The tourism department will soon launch an advertising campaign to highlight the 'refreshing conferencing possibilities' that Kerala has to offer.
Already, tourism officials and travel executives say the new model of 'CEO tourism' is attracting a large number of businessmen, multi-national companies and corporate executives to Kerala, away from the hustle-bustle of city life.
Laptop-wielding Indian CEOs in knickers holding round table conferences in houseboats and in makeshift tents are becoming a regular sight across Kerala.
The new craze actually began two years ago. Then, a team of 200 top executives of Microsoft Corporation's Asia-Pacific region and some of the firm's US-based senior officials flew down to Kerala to hold the annual clients meeting.
In between their tight business schedules at Kochi, some Microsoft executives went on backwater trips, while others drove up to hill stations to take a break. Some of them underwent Ayurvedic massages, while others joined local fishermen in fishing, making use of Chinese nets.
Ever since the Microsoft meet, travel operators say there has been getting increase in the number of Indian CEOs making a beeline for Kerala's backwaters.
To cash in on CEO tourism, Pulikattil Houseboats, a houseboat operator in Alappuzha has recently launched 'Palace on Waves,' a double-decked floatel (floating hotel).

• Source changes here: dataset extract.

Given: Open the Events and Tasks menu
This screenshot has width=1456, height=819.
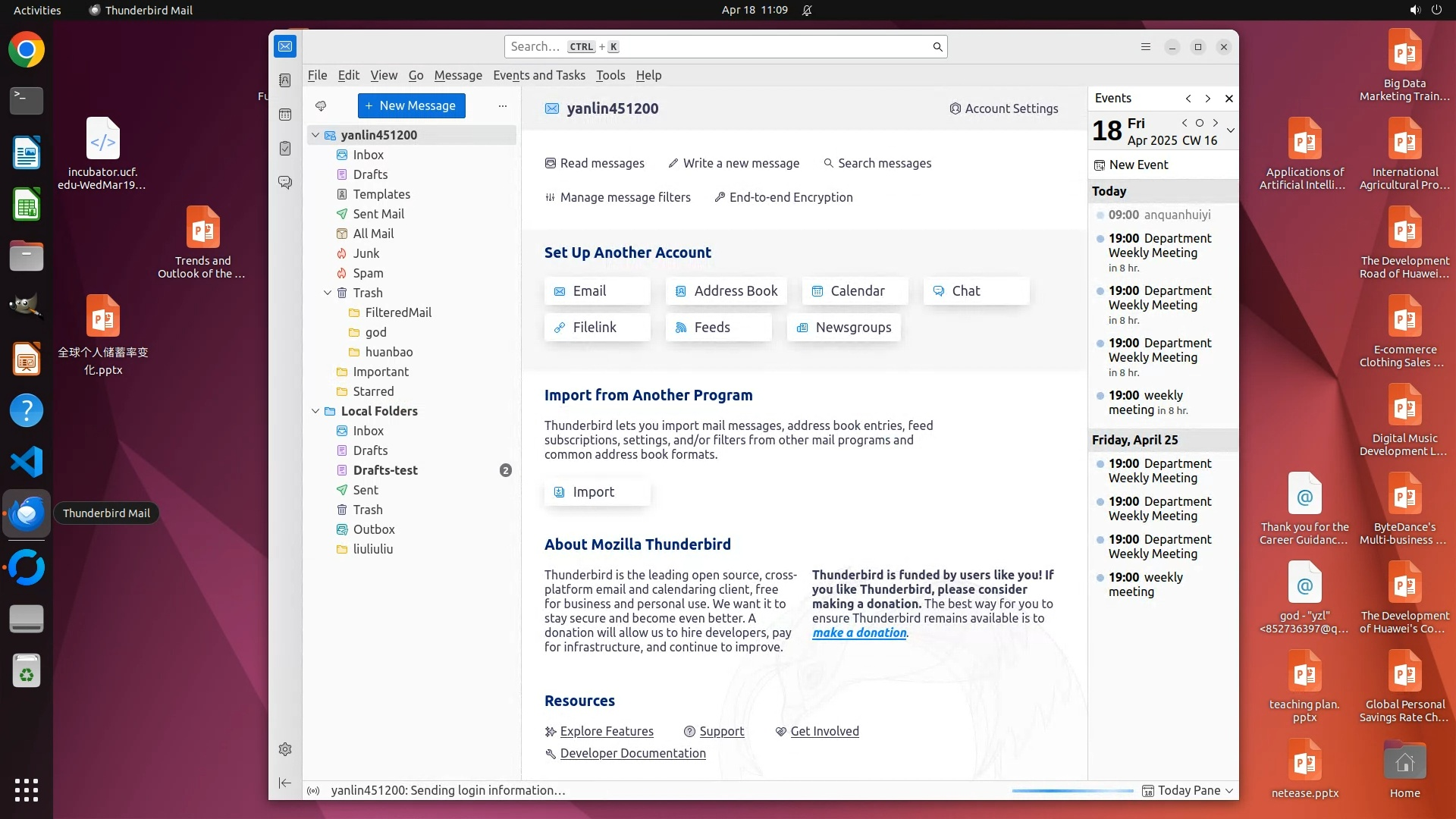Looking at the screenshot, I should (538, 75).
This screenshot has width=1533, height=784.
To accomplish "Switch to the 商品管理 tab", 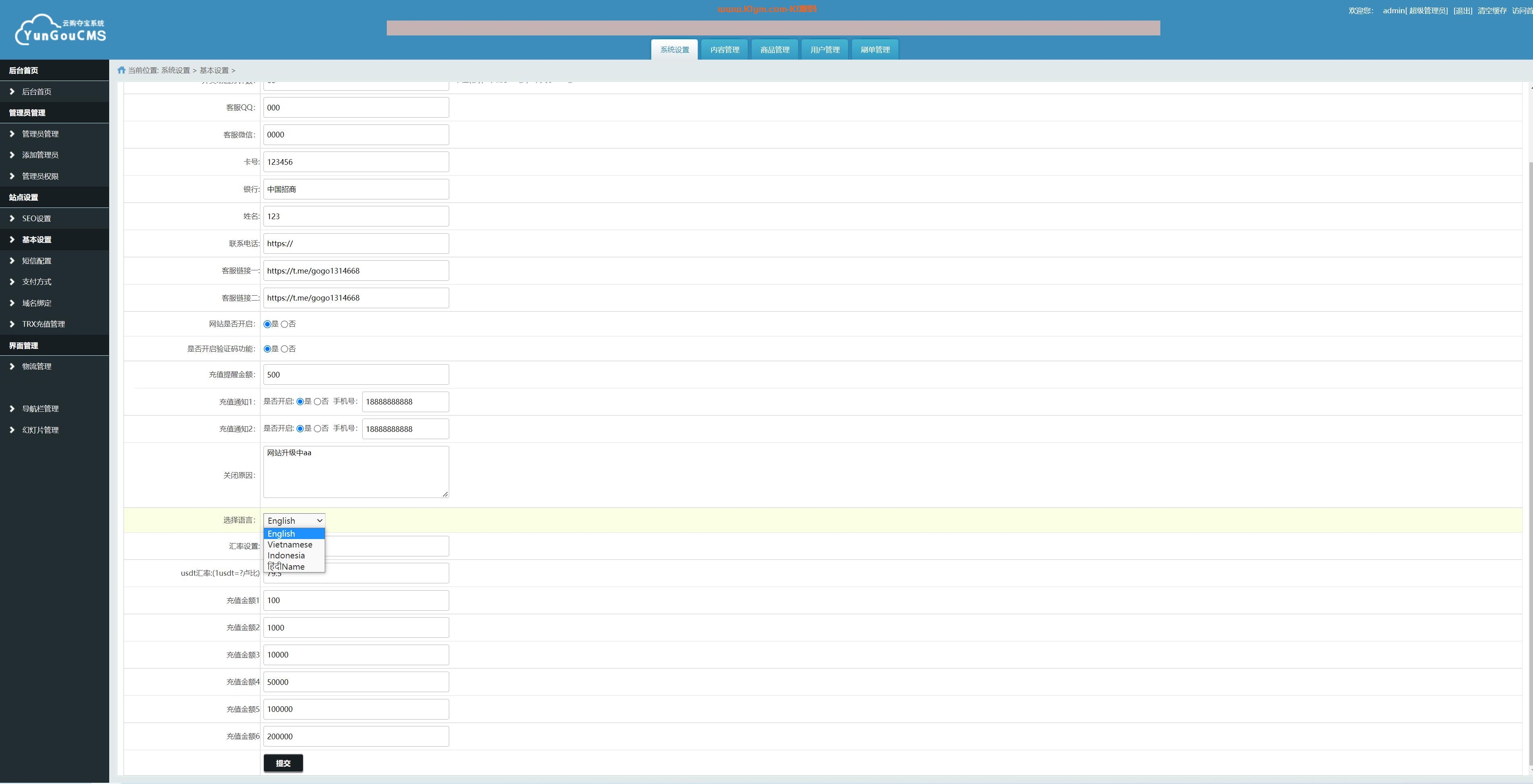I will (x=774, y=50).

The houseboat can accommodate 250 people in its conference-cum-dining hall on the upper deck. It has all the facilities of a modern conference hall. The lower deck accommodates four air-conditioned double rooms named -- Ganga, Yamuna, Narmada and Kaveri -- and a sit-out. A kitchen on the end of the hall serves desi food.
Tomy Pulikattil, owner of the houseboat, says top managers of a number of Indian companies have been to his floating conference facility. These firms include Larsen & Toubro, Siemens, Godrej, Micromatic, Batliboi, MICO, ACE and BFW.
"We are getting lots of enquiries from IT companies from Bangalore and Chennai for their meetings on houseboats. Indian CEOs want to do business in pleasant and salubrious settings. We offer those settings here," Pulikattil said.
Big hotel chains like the Taj Group are also cashing in on the CEO tourism. The Taj, which is developing some of the finest tourist hotels in Kerala, has bought a seven-acre island in the Kochi backwaters to cater to the CEO tourism.
Thus, the Gundu island, surrounded by coconut trees, is a high-profile corporate venue these days. The Taj has developed 20 per cent of the island to create a village like ambience, while the remaining 80 per cent is nearly virgin jungle.
These CEOs never wear suits and ties when they come down to the corporate strategy sessions at islands like Gundu. Most of them are in knickers, holding laptops and palm tops. Food and water are ferried to them. In the evenings, most of them are in houseboats, called kettuvallams, or village boats, called kadathuvallams.
If you see the neighbourhood CEO more relaxed these days, it's probably he's just come back from a conference in God's Own Country.